Third Rock builds a new West Coast biotech with an eye on cancer drugs

After seeding a fledgling scientific effort focused on the biologic implications of regulating proteins, Third Rock and The Column Group are throwing $25 million behind a startup biotech--Nurix--that hopes to blaze a new path in small molecule drug development.

In many ways the upstart follows a classic Third Rock pattern: Seed initial discovery work to get a coherent idea of the product potential and timelines involved in drug development while picking the brains of some of the top researchers in the field. And then the VC--sometimes working with partners--provides the kind of cash necessary to aim at some proof-of-concept evidence that they're on the right track for product development.

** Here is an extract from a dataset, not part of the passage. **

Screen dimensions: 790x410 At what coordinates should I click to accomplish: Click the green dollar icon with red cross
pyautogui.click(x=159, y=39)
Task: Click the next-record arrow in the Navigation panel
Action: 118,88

In this case the focus is the ubiquitin proteasome system, the body's 24/7 janitorial service for the cell. It degrades and cleans up targeted proteins inside the cell, regulating cellular processes and maintaining protein homeostasis in a way that can have profound implications for a wide variety of diseases. And the biotech signaled today that it has a particular interest in oncology as it sets out to explore the possibilities of both speeding and slowing the degradation process.

Third Rock and The Column Group funneled $6 million into the seed round for Nurix, which has brought together three key Howard Hughes investigators: John Kuriyan and Michael Rapé of the University of California, Berkeley and Arthur Weiss from the University of California, San Francisco. Third Rock is based in Boston but a couple years ago set up a team in the San Francisco hub to start replicating the kind of biotechs it specializes in, preferring to build from the ground up.

In another classic Third Rock signature, one of its venture partners is running the show during the ramp-up phase. Mark Goldsmith is the interim CEO. He also is chairman of Constellation. CSO Mark Gallop, meanwhile, co-founded XenoPort.

"Nurix's platform approach is applicable to a wide array of targets within the ubiquitin proteasome system, and has the potential to enhance or inhibit protein degradation," said Gallop. "This may allow us to promote the degradation of oncogenes or protect naturally occurring tumor suppressors from being destroyed in the cell. We believe the flexibility of this strategy combined with the ability to engineer high selectivity for specific ligase-substrate interactions makes this a powerful product engine with the potential to treat a number of serious diseases."